But the other thing that made me annoyed about Pence’s presentation was almost equal to that first bad habit of his — the run-on time of his comments — and that was the way he would use up most, if not all, of the time he was allotted for answering the moderator’s next question, a question that he already had commented on in that run-over time, by harking back to the previous question and saying he would rather continue commenting on that instead of answering the moderator’s question that she just put forth. Some commentators on how to handle a debate believe that what Pence did in that regard was the best way to handle it to get in everything he had to say. And that may well be…but for those of us who truly wanted to hear the candidates’ answers to the questions, hearing that routine from Pence was quite a turn-off.
While I’m still speaking of Pence, my impression of him is that he has just about the perfect look of a vice president or even that of a president — but looks are not only not everything, they are often not even anything, in my estimation, as far as qualifications for the job goes. If I were to grade our vice president on this debate alone, as a candidate, I would give him a passing grade, but just barely, based on what I already said. While those who obviously are backing the Trump-Pence ticket didn’t think that those two major faults that Pence displayed in the debate were worth much of a mention, they were quick to praise him in any number of ways.

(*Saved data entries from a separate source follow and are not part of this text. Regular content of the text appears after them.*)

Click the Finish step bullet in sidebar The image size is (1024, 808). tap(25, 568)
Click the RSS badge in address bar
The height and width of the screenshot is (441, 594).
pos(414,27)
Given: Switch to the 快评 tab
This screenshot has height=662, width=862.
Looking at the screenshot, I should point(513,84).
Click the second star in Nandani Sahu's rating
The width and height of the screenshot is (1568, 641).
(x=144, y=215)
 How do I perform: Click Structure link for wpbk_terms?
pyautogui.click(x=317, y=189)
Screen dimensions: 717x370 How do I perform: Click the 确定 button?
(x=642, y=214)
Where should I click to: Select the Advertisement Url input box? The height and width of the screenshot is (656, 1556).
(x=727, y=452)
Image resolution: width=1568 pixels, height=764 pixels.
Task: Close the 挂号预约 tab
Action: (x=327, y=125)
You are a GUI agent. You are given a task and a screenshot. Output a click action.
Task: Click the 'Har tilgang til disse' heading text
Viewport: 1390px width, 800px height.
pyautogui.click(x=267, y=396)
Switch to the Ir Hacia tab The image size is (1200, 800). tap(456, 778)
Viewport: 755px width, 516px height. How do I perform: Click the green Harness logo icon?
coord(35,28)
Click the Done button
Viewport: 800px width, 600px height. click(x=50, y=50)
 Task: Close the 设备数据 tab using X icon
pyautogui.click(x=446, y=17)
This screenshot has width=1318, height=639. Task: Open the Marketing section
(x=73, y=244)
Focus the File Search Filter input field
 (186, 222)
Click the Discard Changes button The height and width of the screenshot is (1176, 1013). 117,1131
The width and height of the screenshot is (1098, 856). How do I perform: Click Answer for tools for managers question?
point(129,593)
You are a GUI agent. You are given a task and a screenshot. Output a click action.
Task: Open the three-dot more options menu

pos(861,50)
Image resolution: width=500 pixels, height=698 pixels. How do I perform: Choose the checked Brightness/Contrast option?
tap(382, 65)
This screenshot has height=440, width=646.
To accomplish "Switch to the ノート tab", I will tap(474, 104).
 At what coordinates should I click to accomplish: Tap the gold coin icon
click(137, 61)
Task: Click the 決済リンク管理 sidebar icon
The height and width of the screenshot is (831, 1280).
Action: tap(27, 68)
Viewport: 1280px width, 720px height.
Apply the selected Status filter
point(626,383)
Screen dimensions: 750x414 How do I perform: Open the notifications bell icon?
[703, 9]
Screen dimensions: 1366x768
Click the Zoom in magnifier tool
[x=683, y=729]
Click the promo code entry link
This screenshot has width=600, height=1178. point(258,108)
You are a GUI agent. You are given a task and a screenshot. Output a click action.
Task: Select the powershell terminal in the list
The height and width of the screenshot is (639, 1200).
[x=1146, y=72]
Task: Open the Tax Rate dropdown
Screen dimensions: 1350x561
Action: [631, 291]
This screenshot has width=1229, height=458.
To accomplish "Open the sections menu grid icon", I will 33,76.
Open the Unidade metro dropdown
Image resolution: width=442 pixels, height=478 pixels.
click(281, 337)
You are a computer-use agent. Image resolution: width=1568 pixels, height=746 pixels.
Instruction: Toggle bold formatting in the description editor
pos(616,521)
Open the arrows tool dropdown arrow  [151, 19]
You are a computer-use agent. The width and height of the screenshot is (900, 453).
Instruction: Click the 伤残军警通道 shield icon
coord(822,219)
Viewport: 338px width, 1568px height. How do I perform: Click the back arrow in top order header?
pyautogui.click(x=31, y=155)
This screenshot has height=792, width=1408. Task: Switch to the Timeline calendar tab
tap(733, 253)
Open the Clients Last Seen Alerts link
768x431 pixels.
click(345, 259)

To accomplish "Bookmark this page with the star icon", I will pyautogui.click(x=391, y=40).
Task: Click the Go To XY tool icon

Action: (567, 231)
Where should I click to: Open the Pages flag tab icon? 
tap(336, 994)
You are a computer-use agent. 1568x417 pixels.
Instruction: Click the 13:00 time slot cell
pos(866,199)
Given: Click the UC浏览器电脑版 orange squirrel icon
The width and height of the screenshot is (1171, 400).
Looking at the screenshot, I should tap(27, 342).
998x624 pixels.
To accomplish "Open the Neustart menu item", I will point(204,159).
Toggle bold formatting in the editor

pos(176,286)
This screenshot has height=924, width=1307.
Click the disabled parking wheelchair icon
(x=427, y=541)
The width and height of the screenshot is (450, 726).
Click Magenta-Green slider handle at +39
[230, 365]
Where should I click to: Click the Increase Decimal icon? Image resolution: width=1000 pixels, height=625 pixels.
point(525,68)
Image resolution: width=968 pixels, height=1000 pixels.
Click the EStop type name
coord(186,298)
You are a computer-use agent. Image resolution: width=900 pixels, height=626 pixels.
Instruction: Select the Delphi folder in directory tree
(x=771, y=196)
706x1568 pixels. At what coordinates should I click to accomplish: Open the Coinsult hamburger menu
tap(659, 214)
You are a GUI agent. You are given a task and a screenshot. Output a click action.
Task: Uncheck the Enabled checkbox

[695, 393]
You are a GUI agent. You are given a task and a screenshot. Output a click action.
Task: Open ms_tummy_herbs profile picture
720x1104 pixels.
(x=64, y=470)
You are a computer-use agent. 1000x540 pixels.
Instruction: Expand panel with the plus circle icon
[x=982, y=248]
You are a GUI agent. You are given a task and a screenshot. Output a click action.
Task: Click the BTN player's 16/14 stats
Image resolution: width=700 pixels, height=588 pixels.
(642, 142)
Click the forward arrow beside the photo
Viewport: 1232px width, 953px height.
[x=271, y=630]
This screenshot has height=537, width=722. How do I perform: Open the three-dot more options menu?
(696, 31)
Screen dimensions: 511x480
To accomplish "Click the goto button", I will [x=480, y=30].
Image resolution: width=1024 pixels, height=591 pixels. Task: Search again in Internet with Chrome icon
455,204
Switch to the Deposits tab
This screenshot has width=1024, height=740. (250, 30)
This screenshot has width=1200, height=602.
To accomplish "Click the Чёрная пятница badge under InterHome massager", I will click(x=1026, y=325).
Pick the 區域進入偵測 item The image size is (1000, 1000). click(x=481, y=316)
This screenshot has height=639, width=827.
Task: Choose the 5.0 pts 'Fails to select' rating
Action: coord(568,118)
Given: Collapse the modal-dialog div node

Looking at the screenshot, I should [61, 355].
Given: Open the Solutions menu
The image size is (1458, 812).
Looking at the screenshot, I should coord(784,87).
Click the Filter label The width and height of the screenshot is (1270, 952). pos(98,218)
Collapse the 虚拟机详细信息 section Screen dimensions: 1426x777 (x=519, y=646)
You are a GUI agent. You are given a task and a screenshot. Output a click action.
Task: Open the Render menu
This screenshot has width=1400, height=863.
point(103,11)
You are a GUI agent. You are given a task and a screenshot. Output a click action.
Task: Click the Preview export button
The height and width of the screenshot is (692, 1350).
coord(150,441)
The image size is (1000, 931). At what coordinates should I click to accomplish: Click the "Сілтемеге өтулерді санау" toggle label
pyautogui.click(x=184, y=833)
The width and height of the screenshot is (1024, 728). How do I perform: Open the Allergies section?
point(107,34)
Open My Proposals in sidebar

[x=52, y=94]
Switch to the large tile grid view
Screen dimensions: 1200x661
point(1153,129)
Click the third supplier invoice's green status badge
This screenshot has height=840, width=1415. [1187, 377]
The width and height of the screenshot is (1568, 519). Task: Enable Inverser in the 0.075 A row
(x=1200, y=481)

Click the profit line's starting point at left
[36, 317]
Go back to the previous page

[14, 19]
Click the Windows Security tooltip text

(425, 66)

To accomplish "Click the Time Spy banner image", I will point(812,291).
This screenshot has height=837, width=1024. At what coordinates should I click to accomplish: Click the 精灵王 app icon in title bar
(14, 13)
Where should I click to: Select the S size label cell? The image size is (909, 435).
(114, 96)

Well, yes, his demeanor was better than Kamala’s, his voice was smoother and seemed to make some points that had more truth to them than Kamala’s did, but in the after-debate chatter, obviously those who were voting for the Biden-Harris ticket didn’t see her faults as clearly as they saw those of the VP. Senator Harris seemed to have a tendency to blatantly lie about several things (fracking, Trump’s taxes, etc.), but whether or not I particularly liked Mike Pence prior to the debate, I am only judging our Vice President on how he did in the debate.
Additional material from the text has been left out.